SWITZERLAND – A move to international accounting standards could present a threat to the Swiss pension system, says former Pictet & Cie senior partner Charles Pictet.

“A change in accounting standards would have only negative consequences: the misappropriation of Swiss ownership rights, lower valuations of Swiss stocks – coupled with higher volatility and cyclical earnings – pension savings not used to their full potential and withering of the three-pillar system,” Pictet says.

Writing in the Financial Times, Pictet noted that the IAS19 standard stems from Anglo-Saxon business practice – and that under Swiss law the pension fund of a public company is not the sole property of the plan sponsor.

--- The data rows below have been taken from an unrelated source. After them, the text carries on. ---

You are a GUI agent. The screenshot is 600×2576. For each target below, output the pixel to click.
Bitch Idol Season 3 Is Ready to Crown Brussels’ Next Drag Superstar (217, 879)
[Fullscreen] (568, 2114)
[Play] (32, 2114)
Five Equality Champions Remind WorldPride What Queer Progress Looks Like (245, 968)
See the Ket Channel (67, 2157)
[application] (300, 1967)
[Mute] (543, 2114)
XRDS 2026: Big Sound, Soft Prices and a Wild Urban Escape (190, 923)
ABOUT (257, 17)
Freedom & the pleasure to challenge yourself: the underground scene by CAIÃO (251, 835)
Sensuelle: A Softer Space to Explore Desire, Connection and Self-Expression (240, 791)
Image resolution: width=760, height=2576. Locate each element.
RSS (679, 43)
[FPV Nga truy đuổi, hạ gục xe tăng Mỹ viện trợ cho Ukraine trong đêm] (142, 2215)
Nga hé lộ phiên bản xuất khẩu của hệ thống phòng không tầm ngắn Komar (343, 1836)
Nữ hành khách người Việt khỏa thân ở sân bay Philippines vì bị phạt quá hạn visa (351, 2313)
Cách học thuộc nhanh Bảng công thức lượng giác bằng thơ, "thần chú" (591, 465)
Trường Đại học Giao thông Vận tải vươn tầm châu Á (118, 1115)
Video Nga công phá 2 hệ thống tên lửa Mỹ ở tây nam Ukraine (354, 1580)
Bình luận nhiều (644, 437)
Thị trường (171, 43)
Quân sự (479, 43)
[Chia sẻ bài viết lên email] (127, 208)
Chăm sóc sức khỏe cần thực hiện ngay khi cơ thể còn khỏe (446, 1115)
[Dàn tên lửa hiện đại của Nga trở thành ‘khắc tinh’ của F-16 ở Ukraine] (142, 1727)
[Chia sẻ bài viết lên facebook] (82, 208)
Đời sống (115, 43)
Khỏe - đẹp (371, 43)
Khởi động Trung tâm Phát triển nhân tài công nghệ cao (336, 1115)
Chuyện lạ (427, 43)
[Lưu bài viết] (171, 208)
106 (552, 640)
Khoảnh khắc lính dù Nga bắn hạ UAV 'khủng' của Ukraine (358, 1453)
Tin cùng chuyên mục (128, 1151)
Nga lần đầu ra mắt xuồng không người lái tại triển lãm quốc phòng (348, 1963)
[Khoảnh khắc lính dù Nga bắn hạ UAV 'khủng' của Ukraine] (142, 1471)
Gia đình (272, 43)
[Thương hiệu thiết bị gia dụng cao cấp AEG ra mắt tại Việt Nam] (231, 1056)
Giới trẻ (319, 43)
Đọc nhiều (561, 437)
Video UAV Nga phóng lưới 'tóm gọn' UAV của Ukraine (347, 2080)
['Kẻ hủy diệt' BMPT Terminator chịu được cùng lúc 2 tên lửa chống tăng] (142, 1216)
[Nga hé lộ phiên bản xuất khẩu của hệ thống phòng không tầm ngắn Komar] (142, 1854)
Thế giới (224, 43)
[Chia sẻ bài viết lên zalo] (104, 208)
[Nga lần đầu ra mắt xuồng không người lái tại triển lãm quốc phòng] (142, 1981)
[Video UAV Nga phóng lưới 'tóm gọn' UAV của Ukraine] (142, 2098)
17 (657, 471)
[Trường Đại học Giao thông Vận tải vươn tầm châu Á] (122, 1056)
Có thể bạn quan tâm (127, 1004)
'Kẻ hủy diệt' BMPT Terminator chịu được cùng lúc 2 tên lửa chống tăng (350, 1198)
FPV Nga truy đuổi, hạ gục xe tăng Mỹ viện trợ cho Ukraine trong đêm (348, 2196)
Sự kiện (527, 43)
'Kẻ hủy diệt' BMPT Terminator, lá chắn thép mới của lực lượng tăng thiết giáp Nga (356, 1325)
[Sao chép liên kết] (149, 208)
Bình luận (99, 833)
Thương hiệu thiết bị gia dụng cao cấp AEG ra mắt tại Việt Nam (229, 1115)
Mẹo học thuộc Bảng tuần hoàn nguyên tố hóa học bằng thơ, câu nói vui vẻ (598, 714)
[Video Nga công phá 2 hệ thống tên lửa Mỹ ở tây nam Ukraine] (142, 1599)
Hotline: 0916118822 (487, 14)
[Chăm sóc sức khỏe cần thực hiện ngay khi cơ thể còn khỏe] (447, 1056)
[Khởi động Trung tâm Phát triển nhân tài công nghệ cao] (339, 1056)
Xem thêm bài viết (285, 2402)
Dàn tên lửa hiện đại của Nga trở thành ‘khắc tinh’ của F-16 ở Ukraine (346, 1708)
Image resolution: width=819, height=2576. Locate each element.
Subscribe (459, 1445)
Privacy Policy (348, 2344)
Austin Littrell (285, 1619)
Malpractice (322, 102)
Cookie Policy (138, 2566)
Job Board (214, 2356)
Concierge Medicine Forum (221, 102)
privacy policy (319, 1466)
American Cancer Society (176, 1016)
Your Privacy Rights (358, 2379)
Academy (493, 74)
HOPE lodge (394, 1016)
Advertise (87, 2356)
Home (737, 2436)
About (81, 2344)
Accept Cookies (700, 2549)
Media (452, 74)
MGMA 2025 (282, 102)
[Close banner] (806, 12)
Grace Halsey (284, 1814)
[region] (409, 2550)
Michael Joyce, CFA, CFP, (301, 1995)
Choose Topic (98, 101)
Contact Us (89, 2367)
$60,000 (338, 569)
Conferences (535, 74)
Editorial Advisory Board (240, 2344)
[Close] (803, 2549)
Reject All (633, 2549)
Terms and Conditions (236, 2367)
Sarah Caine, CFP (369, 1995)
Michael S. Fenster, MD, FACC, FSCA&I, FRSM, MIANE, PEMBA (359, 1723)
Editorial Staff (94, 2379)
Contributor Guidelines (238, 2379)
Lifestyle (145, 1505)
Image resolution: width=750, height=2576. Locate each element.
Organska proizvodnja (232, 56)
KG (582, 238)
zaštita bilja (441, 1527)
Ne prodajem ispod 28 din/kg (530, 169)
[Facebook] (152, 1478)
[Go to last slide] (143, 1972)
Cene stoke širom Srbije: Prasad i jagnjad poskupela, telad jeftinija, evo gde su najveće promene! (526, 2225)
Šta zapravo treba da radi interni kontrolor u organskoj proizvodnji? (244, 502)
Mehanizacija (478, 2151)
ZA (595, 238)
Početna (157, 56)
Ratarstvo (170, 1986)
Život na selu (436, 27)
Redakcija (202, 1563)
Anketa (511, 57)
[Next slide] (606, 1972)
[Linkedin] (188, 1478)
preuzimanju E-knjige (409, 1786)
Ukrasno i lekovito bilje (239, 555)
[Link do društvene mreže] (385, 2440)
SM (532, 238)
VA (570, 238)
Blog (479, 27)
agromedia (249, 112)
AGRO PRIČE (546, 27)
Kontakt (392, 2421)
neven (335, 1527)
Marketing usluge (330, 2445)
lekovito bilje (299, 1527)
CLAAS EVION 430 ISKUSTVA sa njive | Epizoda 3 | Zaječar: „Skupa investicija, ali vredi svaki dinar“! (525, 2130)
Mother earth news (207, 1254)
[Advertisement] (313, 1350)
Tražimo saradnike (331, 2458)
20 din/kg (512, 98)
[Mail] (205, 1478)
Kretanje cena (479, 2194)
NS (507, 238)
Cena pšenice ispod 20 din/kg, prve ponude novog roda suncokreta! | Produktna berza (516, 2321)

“It is a foundation managed equally by the employer and the employees,” he states.

He cited the example of airline group Swissair, which caused a furore when it tried to claim ownership of the surplus assets of its pension funds to stave off financial difficulties.

Pictet also argued that IAS rules force an excessively conservative valuation on future benefits and make companies’ earnings more volatile.

“Employers would probably encourage pension funds to avoid volatile assets wherever possible. Pension funds, in turn, would buy fewer equities, particularly foreign equities.”

“Such a system would contradict the spirit of the well-tested 30-year-old Swiss retirement system.”

He added: “If investments are limited to bonds, pension funds would become underfunded.”

Pictet, who has been a member of the federal AVS commission and the Swiss Bankers Association’s committee on pension, joined the Swiss banking commission in 2004.